Mi abuela solía contarme de un hombre que la atrapaba en sus sueños. De niña, me aterraba que ese tipo también me atrapara a mí. Pasó mucho tiempo hasta que entendí que eran pesadillas y que su imaginación la mantuvo aterrada por años. No quise que su influencia también me hiciera delirar, así que me negué a creer que era real. Para mí, no existían los fantasmas ni los demonios, pero eso no evitó que la impresión me dejara lánguida en los brazos de uno.

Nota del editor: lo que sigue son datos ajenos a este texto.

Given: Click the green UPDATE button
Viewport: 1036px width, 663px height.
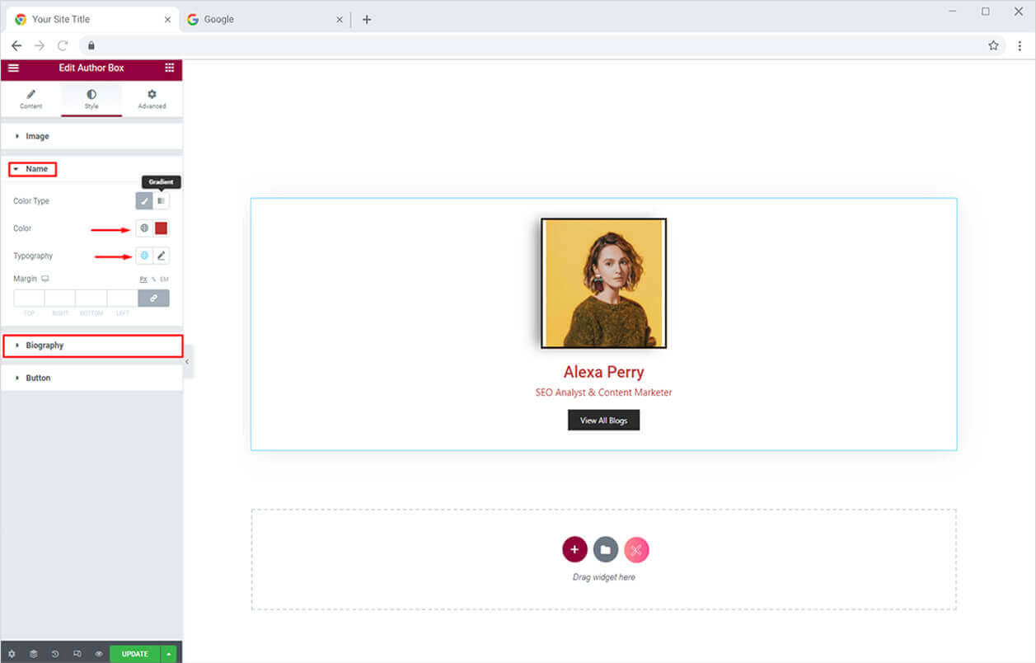Looking at the screenshot, I should click(x=135, y=654).
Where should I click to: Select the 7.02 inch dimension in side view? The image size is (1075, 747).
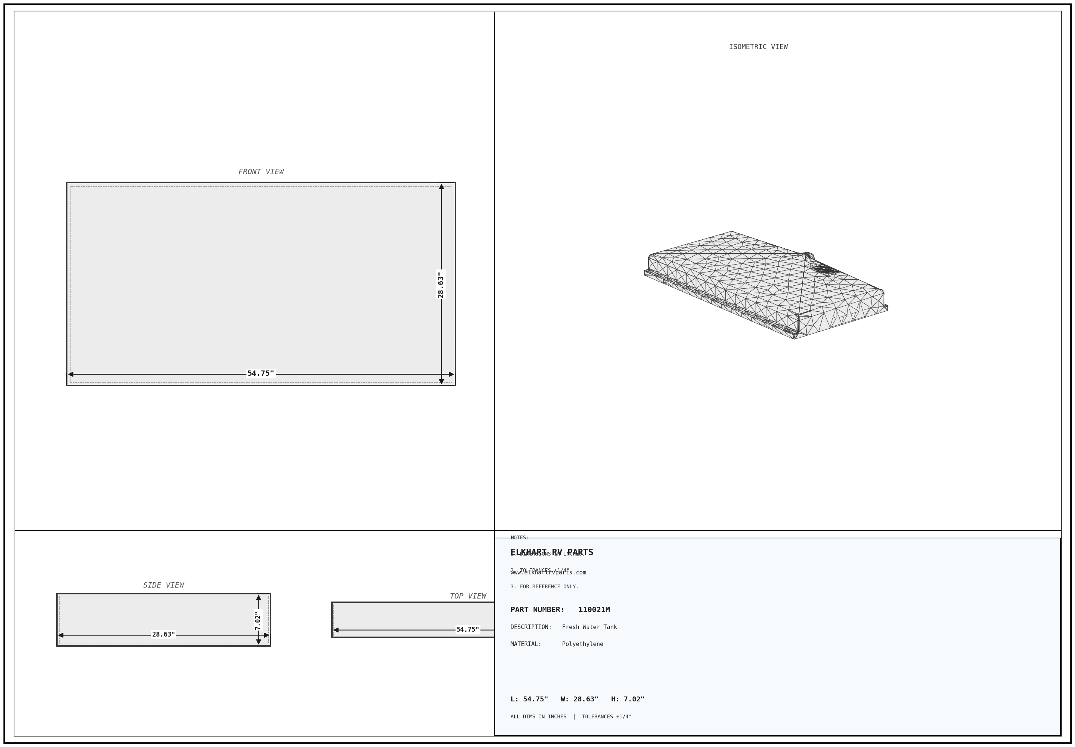[x=258, y=621]
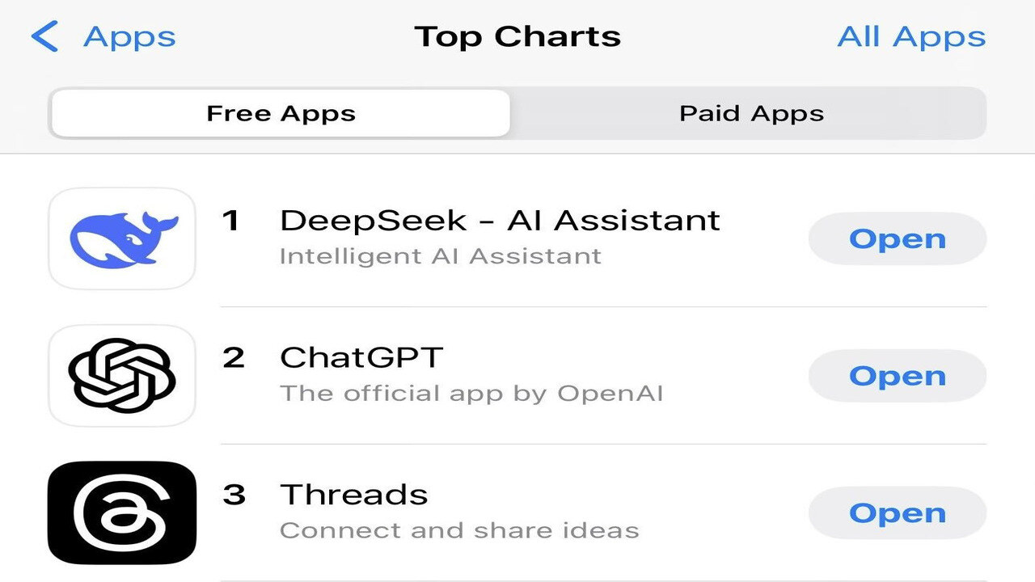
Task: Tap the Threads app icon
Action: (x=121, y=512)

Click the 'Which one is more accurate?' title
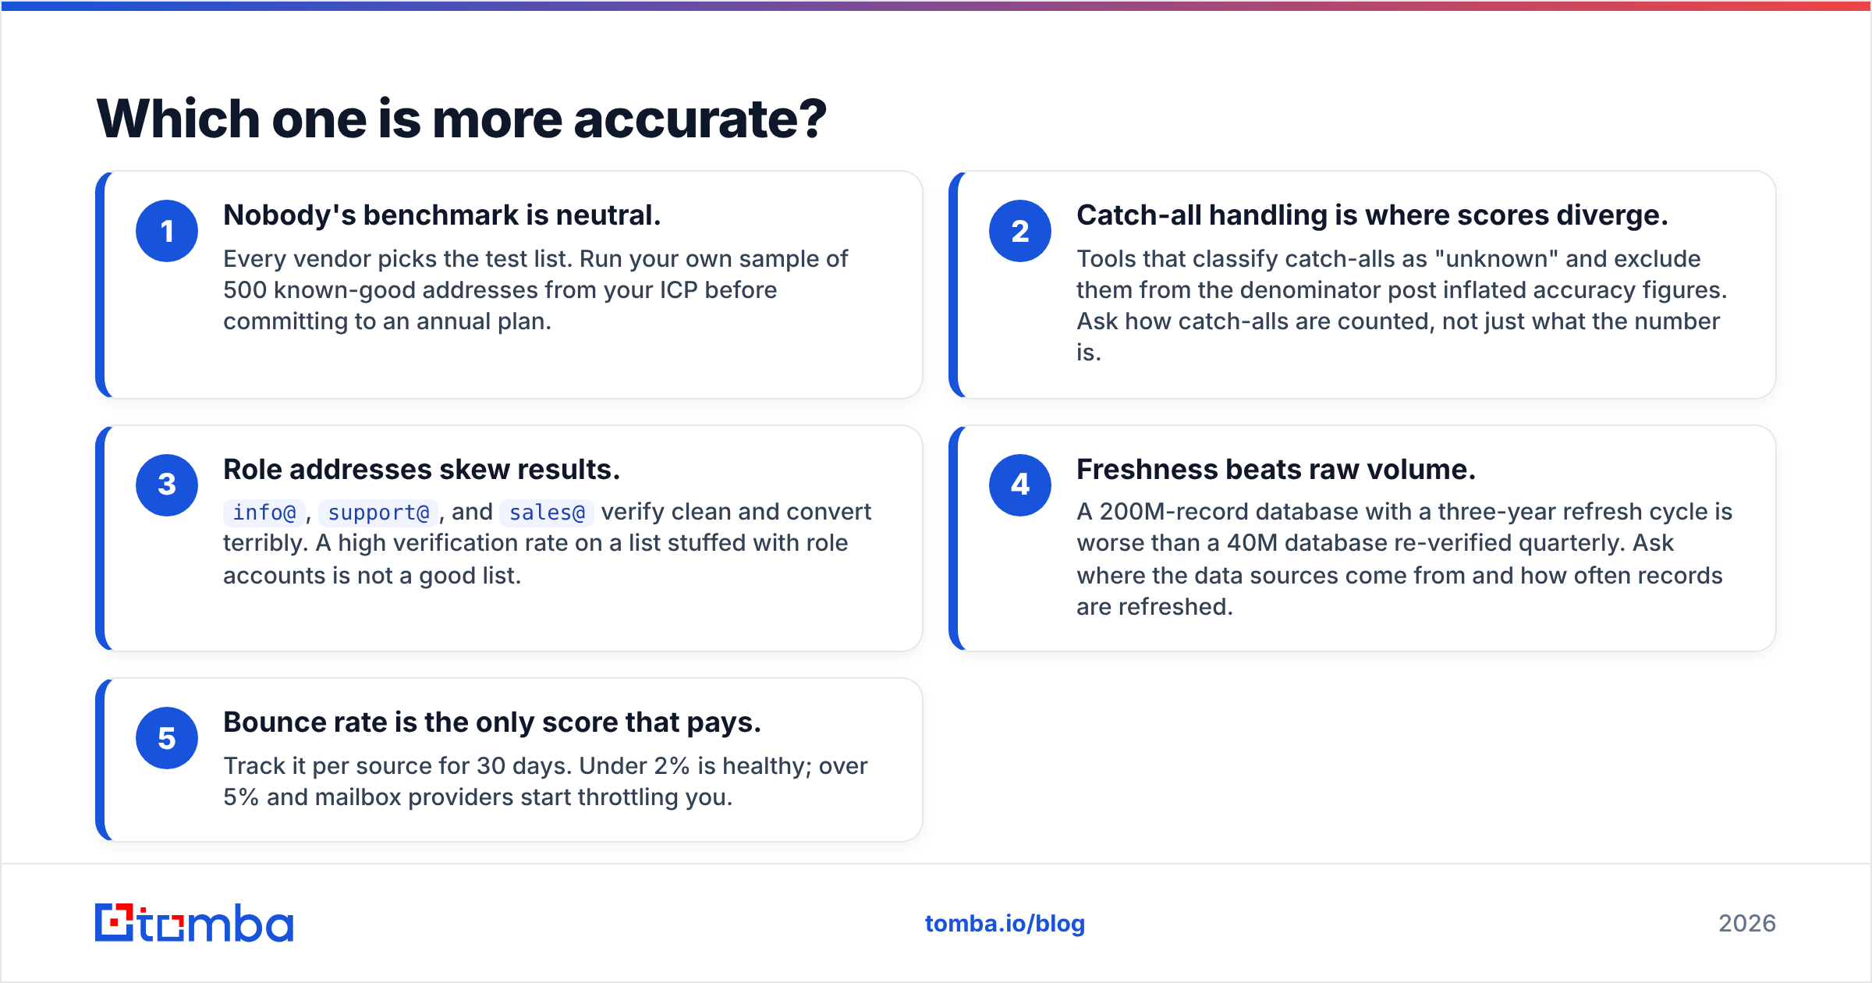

Detrás del agudo sonido de mis oídos pitando, de la bruma negra que embadurnaba mis ojos, se escuchaba un silencio espectral. Ni una mosca, ni una respiración. Apenas si podía percibir la presión de unos dedos contra mi espalda, evitando que llegara al suelo.

Esa noción me causó un escalofrío, a pesar del intenso calor que me recorría las venas, producto del pánico, del desmayo y de mi cuerpo intentando mantener mi presión estable. Pensé, en medio de la bruma de mi consciencia, que si podía tocarme, entonces no era un fantasma.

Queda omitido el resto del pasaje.